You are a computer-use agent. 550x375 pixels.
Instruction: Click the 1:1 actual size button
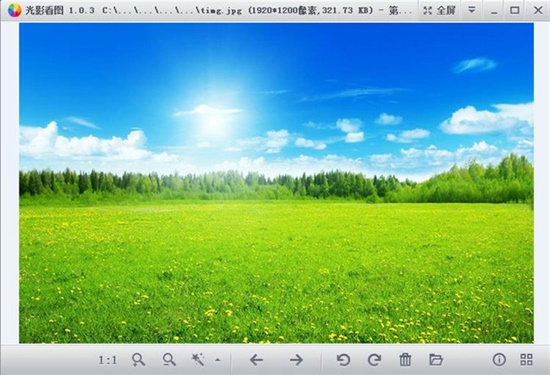(107, 360)
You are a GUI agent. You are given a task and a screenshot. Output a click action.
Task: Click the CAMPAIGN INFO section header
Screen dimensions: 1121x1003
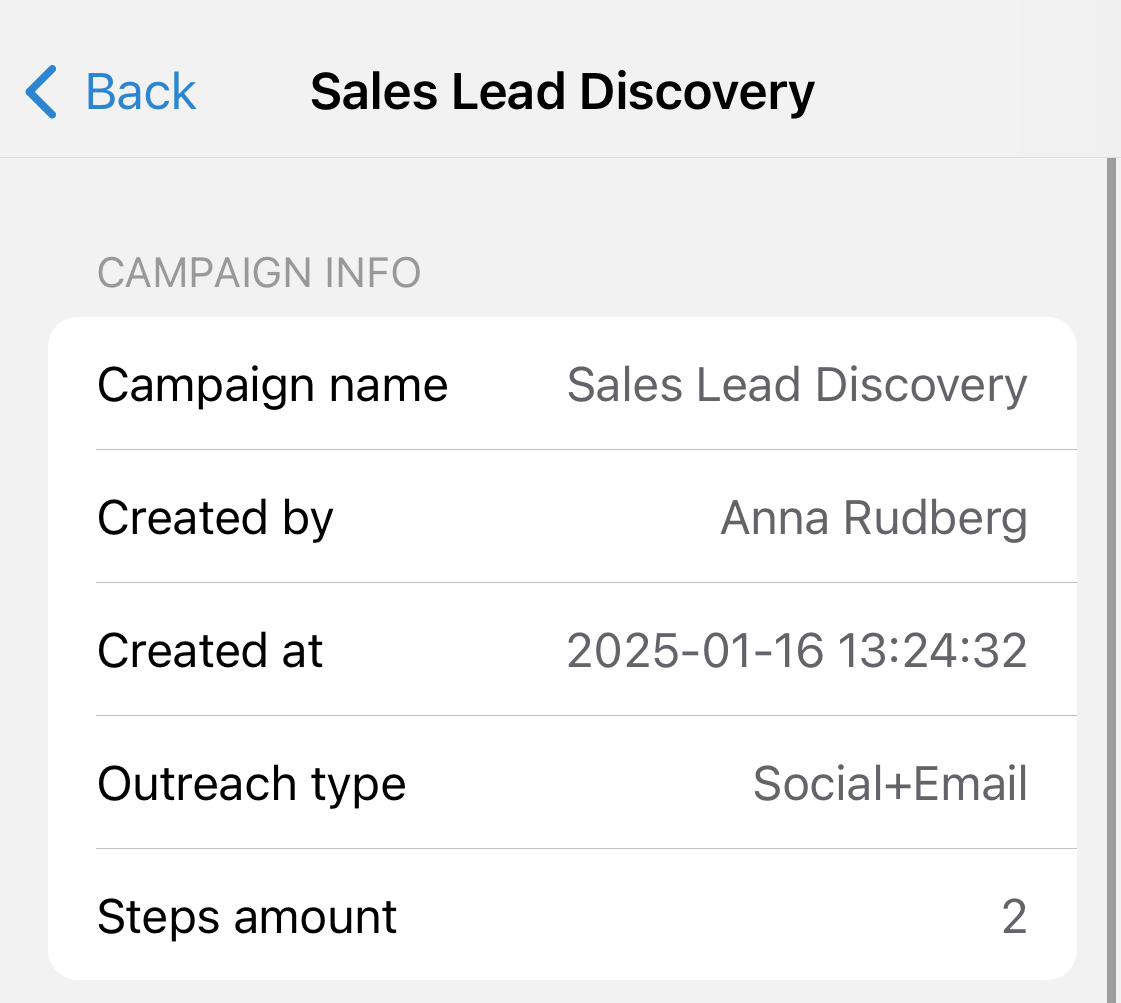click(x=259, y=272)
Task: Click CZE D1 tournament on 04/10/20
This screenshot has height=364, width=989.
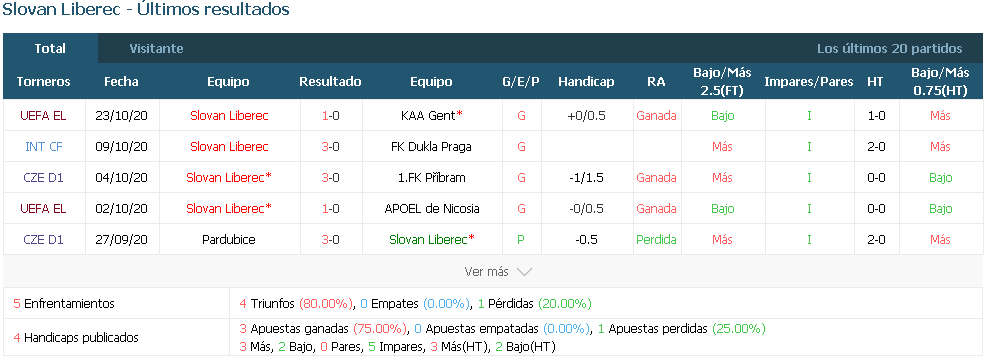Action: point(44,177)
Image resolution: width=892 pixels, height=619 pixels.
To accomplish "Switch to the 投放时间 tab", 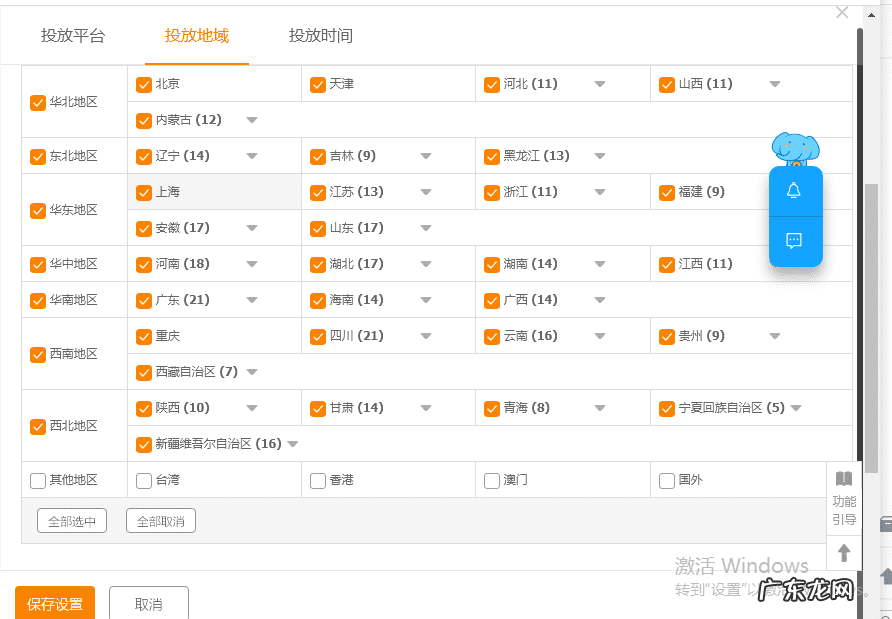I will (321, 36).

- - -

• Instructions for the task:
Put the lines of the listing above, from the line containing "You are a GUI" through the line containing "Action: point(44,177)", inclusive, into a JSON list of strings with one string per line and no blank lines. Leave the pictures out of your answer.

• Output for this task:
[
  "You are a GUI agent. You are given a task and a screenshot. Output a click action.",
  "Task: Click the CAMPAIGN INFO section header",
  "Screen dimensions: 1121x1003",
  "click(x=259, y=272)",
  "Task: Click CZE D1 tournament on 04/10/20",
  "This screenshot has height=364, width=989.",
  "Action: point(44,177)"
]